I only have back ups of 2 lip glasses/lustres - explicit and instant gold.  I only have those because once when I did Back to Mac, i couldn't think of anyting that i wanted!


----------



## contrabassoon (Apr 12, 2007)

I haven't bought backups for anything because 1. It takes me a while to finish off a product and 2. I usually try new things.
The only product that I *considered *getting a backup for was Stroke Of Lust l/s from Lure, which I'm 3/4 done and now I'm looking for different or better shades.


----------



## laura-doll (Apr 14, 2007)

ive never thought about backups lol
till now!
sounds like a plan
xx


----------



## redhead2000 (Apr 14, 2007)

Quote:

   Originally Posted by *dangerousmuffins* 

 
_I have 6 DeMenthe & 7 Brill. I just love those colors.
Other than that, I only have a few backups. 
Belle Azure - 2 backups
Porcelain Pink - 1 backups
Lightscapade - 3 backups
Playful - 1 backup
Springtime Skipper - 1 backup

Non-MAC - 
Juicy Tubes - Caribe & Pinkadelic -  like 10 backups each (only came in the mini JT packaging)

I know I have more backups - can't think of anything else right now.

So an answer to your question - No, 5 backups of one product isn't too many. 
	

	
	
		
		

		
			






_

 
I don't feel so bad anymore! LOL!


----------



## cno64 (Apr 14, 2007)

Quote:

   Originally Posted by *laura-doll* 

 
_ive never thought about backups lol
till now!
sounds like a plan
xx_

 
In less delicate terms, the practice is called "hoarding."
Maybe I'm over-analysing it, but I think my tendency to buy backups is a function of my own insecurity. "What if this beautiful thing is not there when I need/want it?" :eek2: 
Given the size/pigmentation of the typical MAC product, if you have two of an item, you're not likely to ever, ever run out.

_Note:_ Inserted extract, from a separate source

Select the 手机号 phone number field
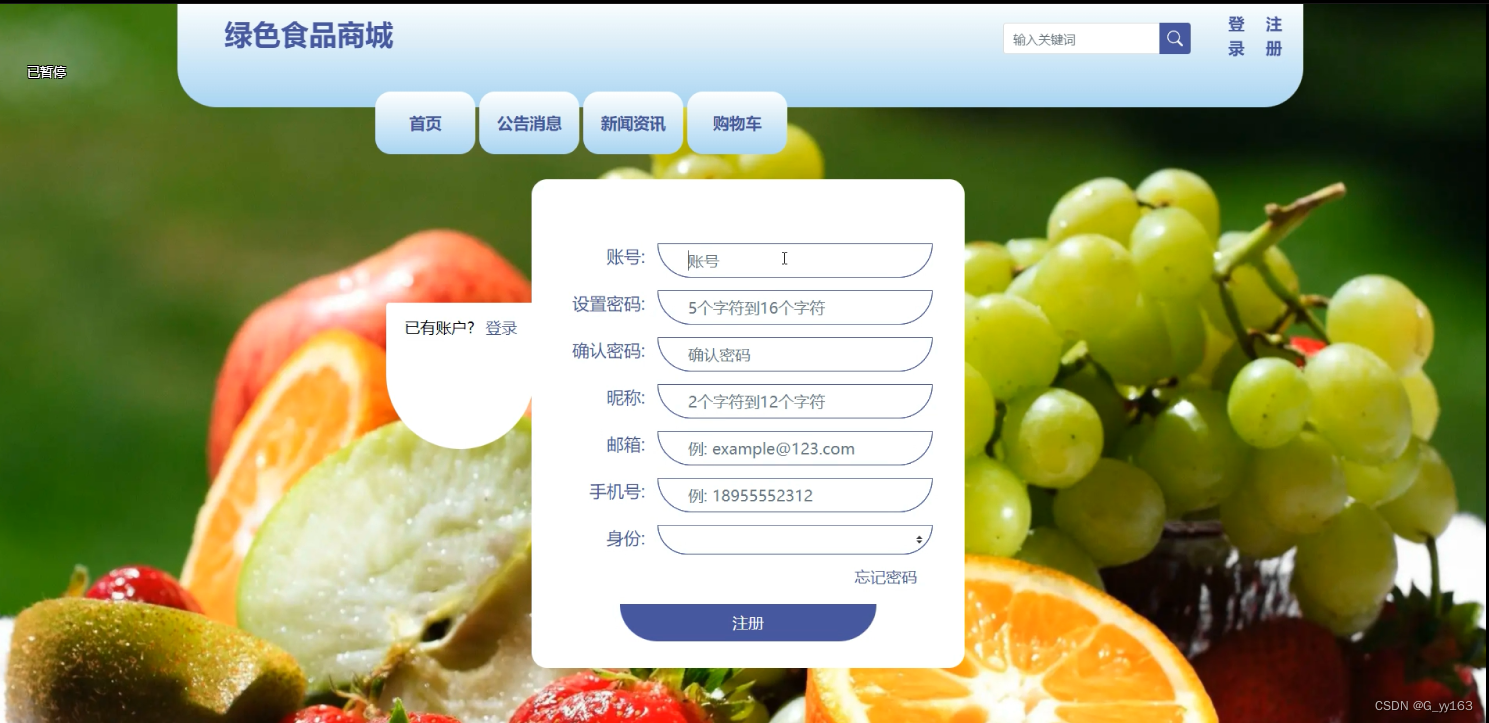The height and width of the screenshot is (723, 1489). click(x=795, y=495)
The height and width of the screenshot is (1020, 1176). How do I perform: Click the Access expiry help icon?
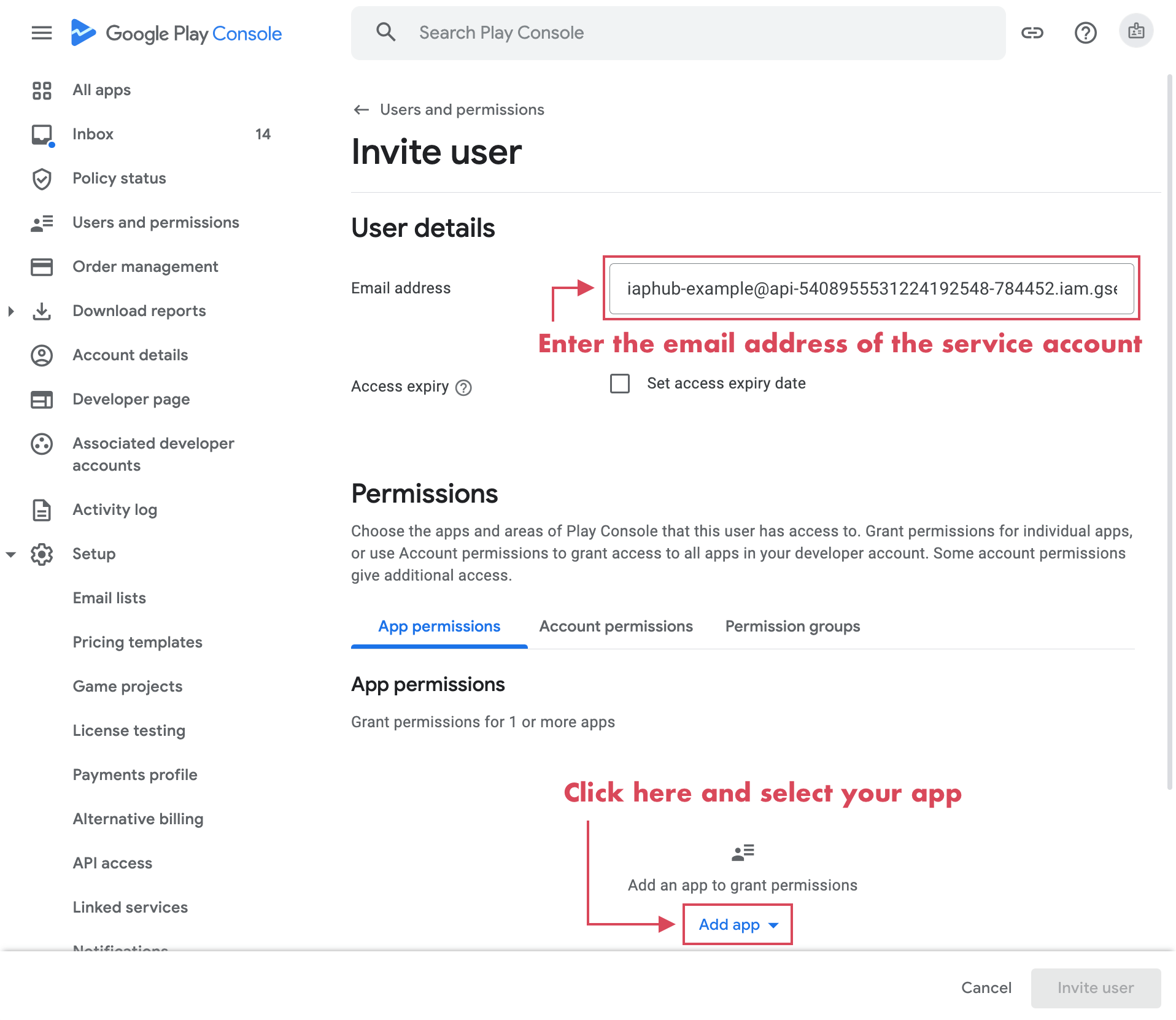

The rational part of my brain, the part that has a college degree, tells me that if I have _*one*_ of a MAC item, I'm not likely to ever, ever run out.
I ignore it.


----------



## dmenchi (Apr 14, 2007)

3 shy angel blush
2 pearl blossom (barbie , 1 not for personal use but for collection)


----------



## rocking chick (May 15, 2007)

I love Rocking Chick so much that I got 8 backups (yes.. 8, think I must be crazy)

Pearl blossom - 2 backups

Playful - 1 backup

**Obsessed with Barbie loves MAC**


----------



## rosquared (May 15, 2007)

i only have 1 extra moth brown.  even if i never use it, someone else will and i can always swap it!


----------



## GalleyGirl (May 15, 2007)

Every backup I've bought I've either sold or swapped away, because I never finish anything.  I just don't buy backups anymore.


----------



## melliquor (May 15, 2007)

I have two backups of Mothbrown.  Looking for another one because I am almost finished with the first one.  This is my HG eyeshadow.  I love it.  I would never get a backup of l/g because I love all pinks and golds.  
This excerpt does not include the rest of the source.